My raised beds beginning to take shape


Rooting around in an old suitcase I have stashed at my parent's house, where I spent a few days last week to celebrate my mum's birthday, I discovered an old newspaper clipping. It was an article from the Guardian written by George Monbiot, undated but I believe from the 1990's, which expressed the fact that humanity is not living within its means. We are chewing up resources at a faster rate than they can replenish. Unless we make some pretty big changes this is not going to end prettily. This was the first time I had encountered this rather troubling problem and it made quite an impression on me, enough indeed to cause me to make the only newspaper cutting of my life.

I hadn't previously heard of George Monbiot, and didn't come across anything else he had written for some years hence. In fact it probably wasn't until the Guardian went online and I began reading it more often that I realised he was a regular columnist, a hard-hitting investigative journalist, a controversial environmental spokesperson and an author of several books. I liked how his (always strong) points of view were rigorously backed up with lots of references to authoritative sources, e.g. peer-reviewed scientific papers. I read his book on how Britain can massively reduce its carbon emissions to combat climate change (“Heat”, 2006) and another on how the UK government allows itself to be swayed by corporate rather than the public interest (“Captive State”, 2000). And in the last couple of years I've met environmentalists deeply angered by his switch to a pro-nuclear-energy stance (his reasoning being it's the least bad of a bunch of options for keeping the lights on – in his view renewables alone can't provide enough energy, and at least the nuclear industry doesn't emit much carbon.)

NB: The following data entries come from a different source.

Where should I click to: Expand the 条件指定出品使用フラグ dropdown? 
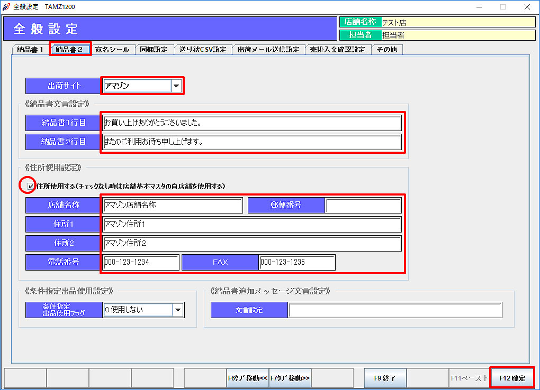click(178, 310)
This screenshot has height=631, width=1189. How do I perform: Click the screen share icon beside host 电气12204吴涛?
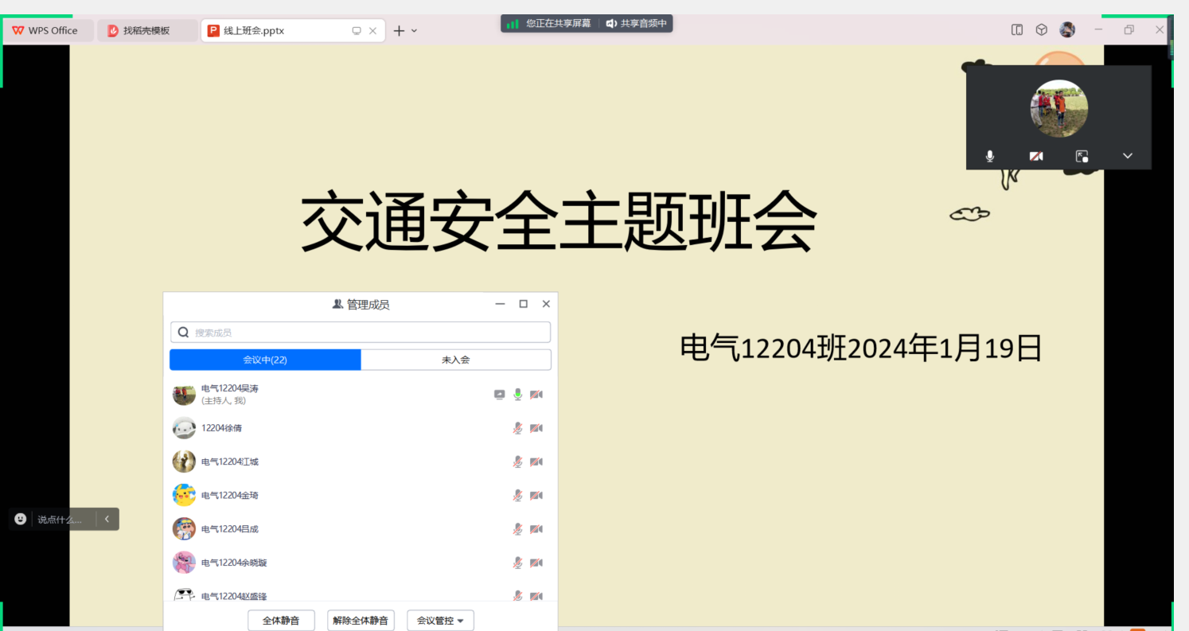click(499, 394)
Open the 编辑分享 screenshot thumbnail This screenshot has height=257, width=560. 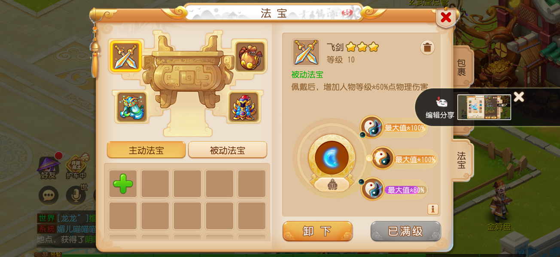[x=484, y=107]
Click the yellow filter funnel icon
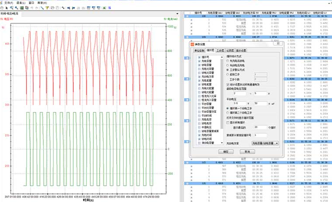Screen dimensions: 332x202 (48, 8)
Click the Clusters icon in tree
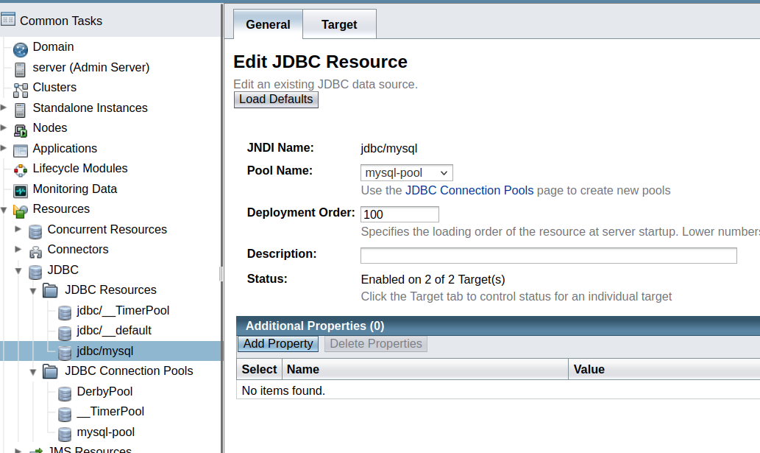 21,88
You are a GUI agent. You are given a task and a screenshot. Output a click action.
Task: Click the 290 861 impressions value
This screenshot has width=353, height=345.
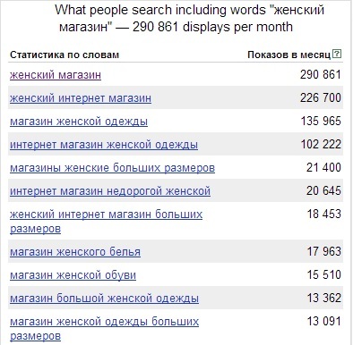[321, 74]
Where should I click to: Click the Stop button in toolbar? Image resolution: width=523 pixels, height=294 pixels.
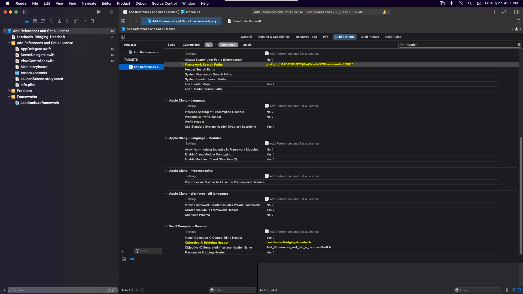111,12
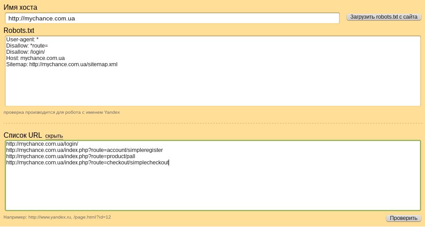Viewport: 425px width, 227px height.
Task: Click the /login/ URL in the list
Action: tap(42, 144)
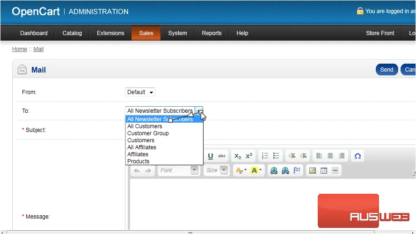Insert a table in the editor
Image resolution: width=416 pixels, height=234 pixels.
324,171
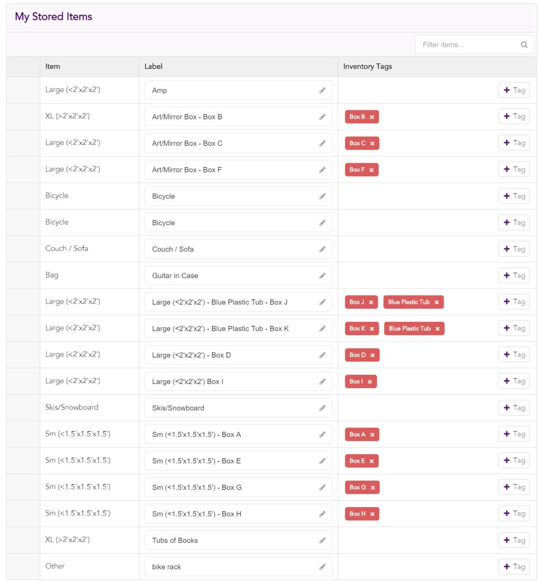The image size is (539, 581).
Task: Click pencil icon on Guitar in Case label
Action: click(x=322, y=276)
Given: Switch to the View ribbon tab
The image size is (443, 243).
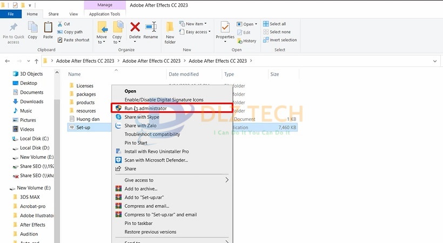Looking at the screenshot, I should (x=73, y=14).
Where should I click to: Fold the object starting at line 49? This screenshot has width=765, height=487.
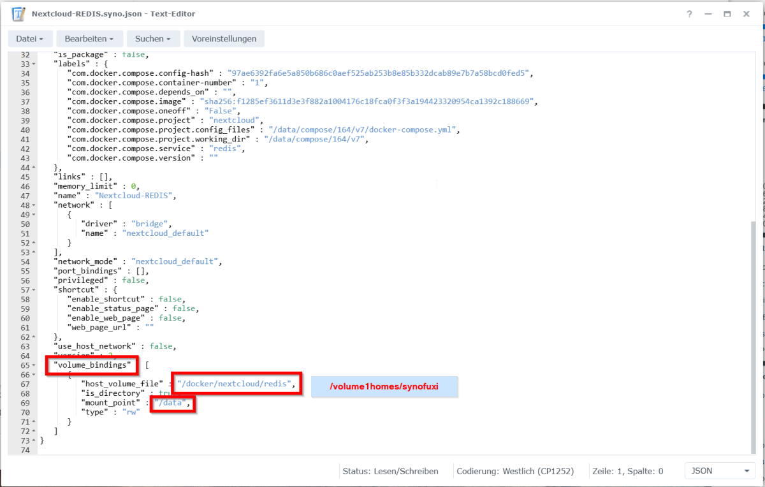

So when he walked into the kitchen yesterday as I was weighing vegetables and introduced himself, it was quite a moment for me.  Admittedly it was his kitchen so perhaps it was more a surprise that I was there rather than he. No, I haven't become a stalker of well-known Greens, breaking into their homes to effect a meeting. It just happens that he lets the local veg-box scheme grow some produce in his back garden and box it up in his kitchen, and yesterday I was volunteering some time to help them with their weekly harvest. All quite plausible really, m'lud.

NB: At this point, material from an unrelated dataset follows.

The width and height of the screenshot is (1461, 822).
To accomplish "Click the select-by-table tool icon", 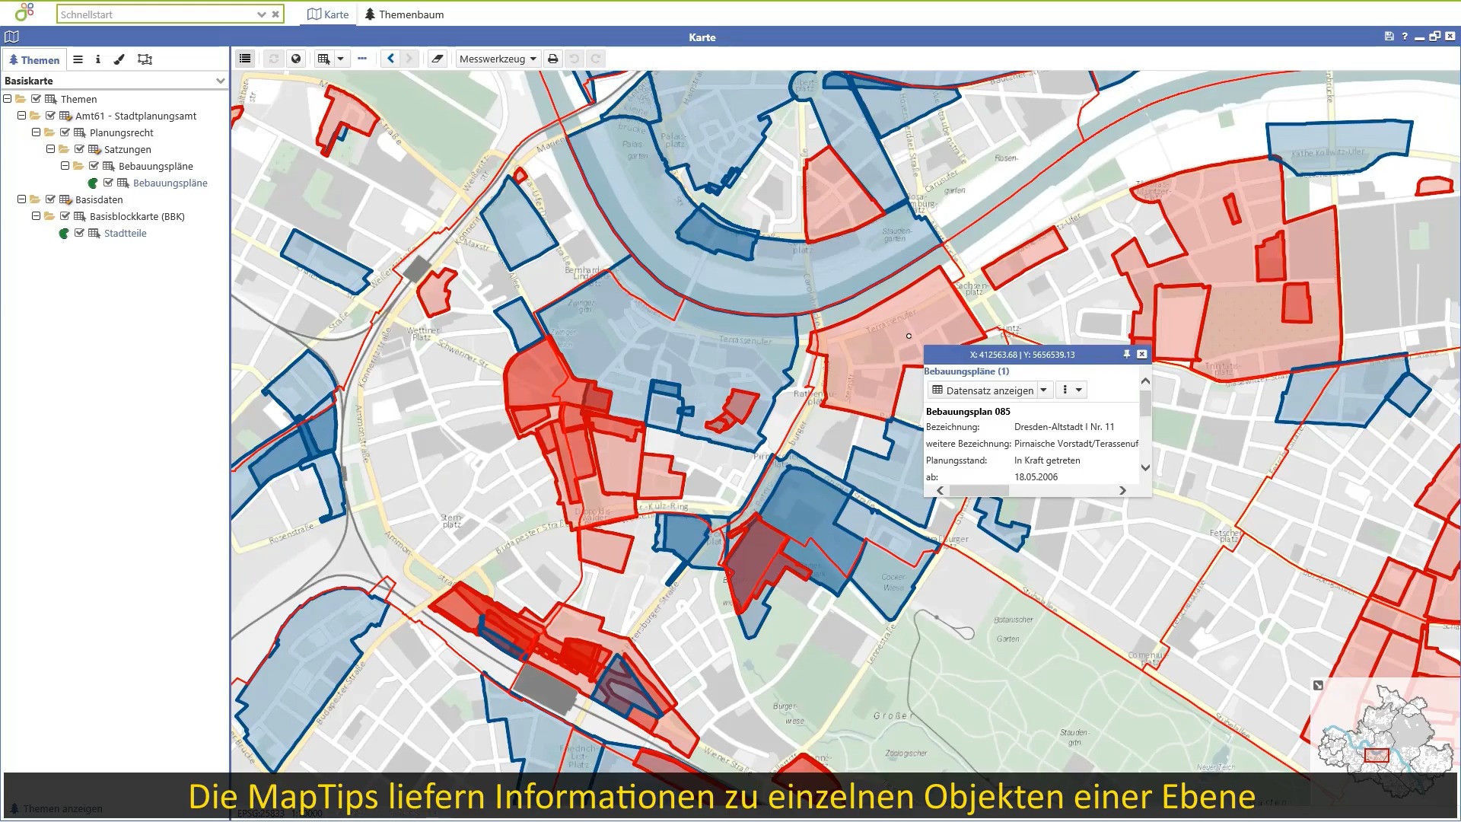I will click(x=324, y=59).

Suffice to say he was very pleasant to us despite us getting in the way of his making dinner, admiring the bountiful veg on his table and making small talk. This was the second author in two years I had met by chance whose books had made a significant impression on me (the first being Tobias Jones last year.) Both their works have actually caused my direction in life to change. Having spent fourteen years in London where you can't move for writers and hacks, it  seems strange that I had to leave it to meet two of, at least for me, the most influential ones. I'd be predicting that next year I'll be bumping into Douglas Adams (my childhood, teenage and perhaps also adult favourite writer) in some out-of-the-way country pub were it not for the fact a heart attack took him 12 years ago whilst running on an exercise machine. Gyms are dangerous places.